À FAIRE =
(A) Dans l'article sur Anne-Marie Laflamme, relevez tous les moyens par lesquels elle espère donner le goût de travailler ensemble.
(B) D'après l'article sur Anne-Marie Laflamme, dites si chaque affirmation est juste (oui ou non) et citez les mots qui le montrent.
(i) Son bureau est au cinquième étage du De Koninck.
(ii) Elle s'est lancée dans la course au décanat sans consulter les membres de la Faculté.
(iii) Elle est membre du conseil d'administration du centre communautaire juridique de Québec.
(C) Écrivez la suite de l'article sur Anne-Marie Laflamme, à partir de la fin de sa dernière phrase.

À la rencontre de Anne-Marie Laflamme
C’est au cinquième étage du De Koninck, dans un bureau qui semble avoir échappé à la fois aux interminables rénovations du pavillon et à la typique architecture brutaliste sans fenêtre de l’Université que nous accueille Anne-Marie Laflamme, nouvelle doyenne de la Faculté. Affable et généreuse, elle me tiendra pendue à ses lèvres pendant l’heure que durera notre rencontre. Mais avant même que je n’aborde ma première question, elle avait inversé les rôles. Je me retrouvais questionnée par cette femme à l’oreille attentive qui, bien souvent, écoute avant de parler.
Cette façon de faire n’a rien d’inhabituel pour Me Laflamme qui, avant de se lancer à la course au décanat, avait d’abord mené une vaste consultation auprès des membres de la Faculté. Pour elle, la collégialité, la collaboration et le travail d’équipe sont primordiaux et c’est sous ces angles qu’elle aborde son mandat. En menant des consultations plus fréquentes avec les étudiants, en impliquant les chargés de cours et en mettant en place des occasions de dialogue et de rencontre entre les professeurs, elle espère susciter le goût de travailler ensemble pour mener une œuvre qui dépasse les individualités. C’est son leitmotiv : travailler ensemble pour emmener la Faculté plus loin, pour en faire quelque chose de plus grand que nous.
La justice sociale sera également l’une des valeurs phares qui animera la nouvelle doyenne. Elle qui s’implique personnellement comme membre du conseil d’administration du centre communautaire juridique de Québec souhaite que la Faculté continue de prendre part aux grands débats sociaux, continue de démocratiser le savoir pour que tous puissent avoir accès à la justice, malgré les enjeux monétaires et les délais qui sont l’apanage de notre système. Pour ce faire, elle souhaite mettre en place des cliniques juridiques qui permettraient aux étudiants de venir en aide à certaines clientèles ciblées. Elle aimerait également voir les étudiants s’impliquer plus dans les causes qui leur tiennent à cœur, en ce sens, elle a l’intention de solliciter davantage leur engagement. Elle est lucide, nous vivons dans un monde individualiste et nous n’avons pas tendance à penser instinctivement aux autres, mais il suffit d’en parler pour remédier à ce problème. Voilà l’un des rôles qu’ont les professeurs, sensibiliser leurs étudiants aux causes sociales et aux enjeux de société. Mme Laflamme se fait elle-même un devoir de le faire dans ses classes. Elle cite en exemple la conversation qu’elle a eue avec ses étudiants lors des bouleversants évènements de la mosquée de Québec l’hiver dernier.

DONNÉES FOURNIES =
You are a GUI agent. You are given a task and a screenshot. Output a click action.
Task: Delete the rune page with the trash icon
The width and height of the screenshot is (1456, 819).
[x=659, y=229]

RÉPONSES =
(A)
- mener des consultations plus fréquentes avec les étudiants
- impliquer les chargés de cours
- mettre en place des occasions de dialogue et de rencontre entre les professeurs

(B)
(i) Oui : « C’est au cinquième étage du De Koninck, dans un bureau »
(ii) Non : « avant de se lancer à la course au décanat, avait d’abord mené une vaste consultation auprès des membres de la Faculté »
(iii) Oui : « Elle qui s’implique personnellement comme membre du conseil d’administration du centre communautaire juridique de Québec »

(C)
Son engagement social se manifeste aussi par ses travaux sur la progression et la rétention des femmes dans le milieu juridique, une cause qui lui tient particulièrement à cœur. Elle qui a travaillé en cabinet pendant près de 21 ans pose un regard critique sur la situation des femmes dans le domaine. Alors que les femmes représentent 65 % des diplômées de l’école du Barreau, elles ne sont que 32 % à demeurer en pratique privée. Cela étant, les choses sont en train de changer, les associés des cabinets veulent entendre parler des pistes de solution pour contrer ce problème et, en tant que doyenne, Me Laflamme espère pouvoir outiller les étudiants pour qu’ils deviennent des vecteurs de changement.
Par ailleurs, Me Laflamme se distingue de ces prédécesseurs au poste de doyen par le fait qu’elle ajoute une vaste expérience pratique à son important bagage académique. Pour elle, le cumul des expériences constitue le meilleur des deux mondes. Non seulement dans son cas personnel, où elle croit que son passé de gestionnaire au sein d’un cabinet et ses aptitudes développées en tant qu’avocate en droit du travail seront des atouts, mais également pour les étudiants. En
effet, elle suggère aux étudiants de considérer une formation additionnelle au sortir du baccalauréat afin d’acquérir plus de profondeur. En ce sens, elle souhaiterait accroître l’offre de programmes passerelles qui permettent aux étudiants de compléter leur formation juridique avec des connaissances dans d’autres domaines. Des programmes à l’image du partenariat qui existe déjà avec la Faculté d’administration pour le MBA.
Une autre réforme qu’elle souhaite apporter aux programmes concerne le cours de Documentation juridique et rédaction d’une note de recherche. Créé à la suite d’une réforme visant à accroître les capacités de recherche et de rédaction des étudiants, force est d’admettre que le cours n’atteint pas ses objectifs. Il s’agit d’un dossier sur lequel la doyenne et son équipe ne manqueront pas de se pencher afin que l’Université Laval continue d’être reconnue pour la qualité de ses étudiants en recherche et en rédaction juridique.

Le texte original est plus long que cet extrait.